The congressman added that his conversation with Maduro in 2013 was about “getting diplomatic relationships going again.”
But something changed between 2013 and 2015, when Maduro arrested opposition leader Leopoldo Lopez and began suspending democratic norms.
“It seems to me at some point, I don’t know what happened, that he was not interested in having further dialogue, he’s not the same guy,” Meeks said. “Something has to happen to change what has been going on for years now.
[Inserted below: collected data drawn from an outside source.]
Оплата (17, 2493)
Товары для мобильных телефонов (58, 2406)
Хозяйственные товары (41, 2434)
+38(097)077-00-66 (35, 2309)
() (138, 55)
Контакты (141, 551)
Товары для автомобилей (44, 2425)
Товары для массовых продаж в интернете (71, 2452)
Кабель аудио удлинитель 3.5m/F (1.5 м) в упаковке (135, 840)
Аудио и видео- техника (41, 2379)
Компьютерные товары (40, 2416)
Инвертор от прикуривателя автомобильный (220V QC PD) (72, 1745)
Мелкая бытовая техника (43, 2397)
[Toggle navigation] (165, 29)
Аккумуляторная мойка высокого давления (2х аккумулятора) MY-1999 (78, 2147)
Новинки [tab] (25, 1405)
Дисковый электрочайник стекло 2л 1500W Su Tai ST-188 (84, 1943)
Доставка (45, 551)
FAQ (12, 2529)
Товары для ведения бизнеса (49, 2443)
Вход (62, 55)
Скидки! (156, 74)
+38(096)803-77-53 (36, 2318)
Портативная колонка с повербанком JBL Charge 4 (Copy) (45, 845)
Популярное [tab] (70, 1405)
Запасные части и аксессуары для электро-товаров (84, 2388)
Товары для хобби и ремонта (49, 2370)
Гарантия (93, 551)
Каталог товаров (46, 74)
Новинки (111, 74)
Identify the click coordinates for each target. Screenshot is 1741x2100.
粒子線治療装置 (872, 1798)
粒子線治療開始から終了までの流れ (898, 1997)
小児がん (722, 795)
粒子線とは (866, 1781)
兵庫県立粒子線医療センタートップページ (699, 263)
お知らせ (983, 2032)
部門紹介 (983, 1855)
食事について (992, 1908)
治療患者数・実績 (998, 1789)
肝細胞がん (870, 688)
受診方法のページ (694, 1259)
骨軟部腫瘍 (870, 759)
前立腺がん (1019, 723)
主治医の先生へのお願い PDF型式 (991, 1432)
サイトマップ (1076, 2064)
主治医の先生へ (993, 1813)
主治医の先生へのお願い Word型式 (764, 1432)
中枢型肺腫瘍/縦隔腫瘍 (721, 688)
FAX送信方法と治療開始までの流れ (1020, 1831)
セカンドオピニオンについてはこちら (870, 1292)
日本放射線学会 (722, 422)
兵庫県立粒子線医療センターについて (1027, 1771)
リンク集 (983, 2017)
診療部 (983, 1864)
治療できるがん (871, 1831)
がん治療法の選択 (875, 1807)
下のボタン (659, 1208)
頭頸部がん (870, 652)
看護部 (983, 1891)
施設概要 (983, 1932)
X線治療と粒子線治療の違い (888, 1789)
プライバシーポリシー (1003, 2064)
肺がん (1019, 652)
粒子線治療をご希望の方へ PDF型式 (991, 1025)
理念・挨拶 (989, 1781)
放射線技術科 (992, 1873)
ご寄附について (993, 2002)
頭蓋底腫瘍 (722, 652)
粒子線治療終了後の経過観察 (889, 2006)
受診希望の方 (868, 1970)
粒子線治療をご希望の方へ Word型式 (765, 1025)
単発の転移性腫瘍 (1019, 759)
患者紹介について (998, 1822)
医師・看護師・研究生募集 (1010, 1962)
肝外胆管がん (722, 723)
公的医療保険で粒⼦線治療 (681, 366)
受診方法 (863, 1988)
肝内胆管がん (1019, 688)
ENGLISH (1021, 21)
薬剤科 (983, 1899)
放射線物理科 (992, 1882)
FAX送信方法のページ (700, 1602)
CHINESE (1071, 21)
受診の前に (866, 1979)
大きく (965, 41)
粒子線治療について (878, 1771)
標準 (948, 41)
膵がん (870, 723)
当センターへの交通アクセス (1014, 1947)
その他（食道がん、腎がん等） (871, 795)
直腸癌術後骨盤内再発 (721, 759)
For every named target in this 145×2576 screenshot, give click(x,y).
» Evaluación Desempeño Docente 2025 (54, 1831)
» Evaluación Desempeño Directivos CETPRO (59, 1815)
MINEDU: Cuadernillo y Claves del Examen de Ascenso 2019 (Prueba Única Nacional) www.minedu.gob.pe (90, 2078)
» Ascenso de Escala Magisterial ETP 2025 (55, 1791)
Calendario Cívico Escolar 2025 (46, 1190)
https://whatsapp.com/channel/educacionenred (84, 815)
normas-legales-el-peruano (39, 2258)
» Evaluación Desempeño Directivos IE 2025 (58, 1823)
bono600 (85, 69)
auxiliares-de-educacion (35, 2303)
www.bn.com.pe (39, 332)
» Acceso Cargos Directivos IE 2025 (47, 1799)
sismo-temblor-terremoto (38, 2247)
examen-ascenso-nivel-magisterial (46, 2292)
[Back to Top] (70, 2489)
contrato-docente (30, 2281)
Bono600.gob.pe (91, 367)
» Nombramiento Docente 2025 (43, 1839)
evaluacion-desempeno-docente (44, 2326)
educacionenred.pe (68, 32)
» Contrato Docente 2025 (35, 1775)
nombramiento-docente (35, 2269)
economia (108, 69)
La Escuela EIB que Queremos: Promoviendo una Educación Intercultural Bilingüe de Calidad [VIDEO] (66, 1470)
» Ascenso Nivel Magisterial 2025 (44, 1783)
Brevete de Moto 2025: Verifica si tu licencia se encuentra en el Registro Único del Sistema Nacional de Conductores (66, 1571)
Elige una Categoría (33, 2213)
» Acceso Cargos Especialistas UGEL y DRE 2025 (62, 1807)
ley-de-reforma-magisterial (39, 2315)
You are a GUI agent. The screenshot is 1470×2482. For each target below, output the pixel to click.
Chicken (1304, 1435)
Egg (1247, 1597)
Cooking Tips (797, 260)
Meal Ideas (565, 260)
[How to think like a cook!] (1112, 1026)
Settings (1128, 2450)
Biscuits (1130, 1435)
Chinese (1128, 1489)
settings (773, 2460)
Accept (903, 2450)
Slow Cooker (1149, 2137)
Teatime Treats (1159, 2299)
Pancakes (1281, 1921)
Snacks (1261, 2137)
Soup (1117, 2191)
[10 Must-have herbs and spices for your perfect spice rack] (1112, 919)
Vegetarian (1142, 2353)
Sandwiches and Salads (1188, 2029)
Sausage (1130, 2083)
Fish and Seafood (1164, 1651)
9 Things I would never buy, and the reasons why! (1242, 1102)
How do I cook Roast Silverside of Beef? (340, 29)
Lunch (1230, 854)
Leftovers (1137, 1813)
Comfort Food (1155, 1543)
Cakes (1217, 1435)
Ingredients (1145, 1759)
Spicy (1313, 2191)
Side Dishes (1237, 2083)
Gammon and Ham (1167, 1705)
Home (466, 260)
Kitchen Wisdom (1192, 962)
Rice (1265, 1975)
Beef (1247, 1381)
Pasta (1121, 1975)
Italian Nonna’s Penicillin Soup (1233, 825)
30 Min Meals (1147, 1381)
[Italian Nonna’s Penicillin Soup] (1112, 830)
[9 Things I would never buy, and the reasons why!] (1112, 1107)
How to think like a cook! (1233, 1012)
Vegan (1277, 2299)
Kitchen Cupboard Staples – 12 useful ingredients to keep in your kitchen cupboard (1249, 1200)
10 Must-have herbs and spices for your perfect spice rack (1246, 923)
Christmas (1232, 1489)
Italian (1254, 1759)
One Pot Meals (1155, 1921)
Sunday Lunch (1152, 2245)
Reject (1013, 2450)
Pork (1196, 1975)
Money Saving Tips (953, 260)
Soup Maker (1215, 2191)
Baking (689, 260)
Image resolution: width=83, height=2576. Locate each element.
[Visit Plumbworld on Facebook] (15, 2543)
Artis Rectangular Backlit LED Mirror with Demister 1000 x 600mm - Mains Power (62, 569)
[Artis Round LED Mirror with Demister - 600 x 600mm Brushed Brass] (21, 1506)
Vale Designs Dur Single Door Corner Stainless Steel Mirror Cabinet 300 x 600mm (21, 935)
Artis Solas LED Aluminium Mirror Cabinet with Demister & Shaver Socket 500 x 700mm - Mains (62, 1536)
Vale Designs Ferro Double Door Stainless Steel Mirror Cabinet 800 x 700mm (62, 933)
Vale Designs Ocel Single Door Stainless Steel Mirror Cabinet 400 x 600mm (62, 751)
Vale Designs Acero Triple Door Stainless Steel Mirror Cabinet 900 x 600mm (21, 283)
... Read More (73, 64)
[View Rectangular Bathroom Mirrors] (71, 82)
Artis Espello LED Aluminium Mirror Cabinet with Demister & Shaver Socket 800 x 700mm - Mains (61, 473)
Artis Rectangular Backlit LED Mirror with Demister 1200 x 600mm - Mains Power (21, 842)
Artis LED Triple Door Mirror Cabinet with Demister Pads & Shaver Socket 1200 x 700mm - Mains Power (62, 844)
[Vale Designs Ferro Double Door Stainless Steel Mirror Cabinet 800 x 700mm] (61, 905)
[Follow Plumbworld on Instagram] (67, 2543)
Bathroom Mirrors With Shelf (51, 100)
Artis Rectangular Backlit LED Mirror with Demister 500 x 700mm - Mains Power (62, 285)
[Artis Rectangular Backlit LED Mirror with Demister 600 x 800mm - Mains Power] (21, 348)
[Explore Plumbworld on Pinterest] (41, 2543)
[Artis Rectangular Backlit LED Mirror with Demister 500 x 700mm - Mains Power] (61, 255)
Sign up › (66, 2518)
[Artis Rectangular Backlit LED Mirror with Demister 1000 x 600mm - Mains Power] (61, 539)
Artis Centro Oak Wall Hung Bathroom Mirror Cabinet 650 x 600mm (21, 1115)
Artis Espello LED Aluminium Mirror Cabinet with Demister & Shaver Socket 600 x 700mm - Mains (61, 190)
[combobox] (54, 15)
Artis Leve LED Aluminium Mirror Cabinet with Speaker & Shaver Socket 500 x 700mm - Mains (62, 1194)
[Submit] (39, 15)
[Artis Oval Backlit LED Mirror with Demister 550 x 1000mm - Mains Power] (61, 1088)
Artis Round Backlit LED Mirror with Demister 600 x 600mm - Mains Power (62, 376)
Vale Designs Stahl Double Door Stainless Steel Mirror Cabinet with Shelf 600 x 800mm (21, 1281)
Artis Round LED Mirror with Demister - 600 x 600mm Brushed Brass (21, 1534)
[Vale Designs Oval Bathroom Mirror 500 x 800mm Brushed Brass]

The lines have been crossed and there’s no attempt at trying to have reconciliation.”
That wasn’t the case years ago, when Chavez enjoyed amicable relations with U.S. officials appointed by President Bill Clinton in the late 1990s.
“The name of the game was to engage,” said John Maisto, U.S. ambassador to Venezuela from 1997 to 2000.
Maisto said despite Chavez’s antagonistic rhetoric toward business interests and the United States, he was deeply committed to Article 350 of the Venezuelan constitution, which states “the Venezuelan people will not recognize any regime, legislation or authority that runs counter to democratic values, principles and guarantees, or undermines human rights.”
Protesters, including a man who attacked government buildings with a helicopter in June, have said Maduro is disregarding Article 350.
“The current regime is blatantly violating the constitution by not having local elections, by not having referenda... by trampling separation of powers and the non-recognition of the legislature,” Maisto said. “They are crossing a red line.”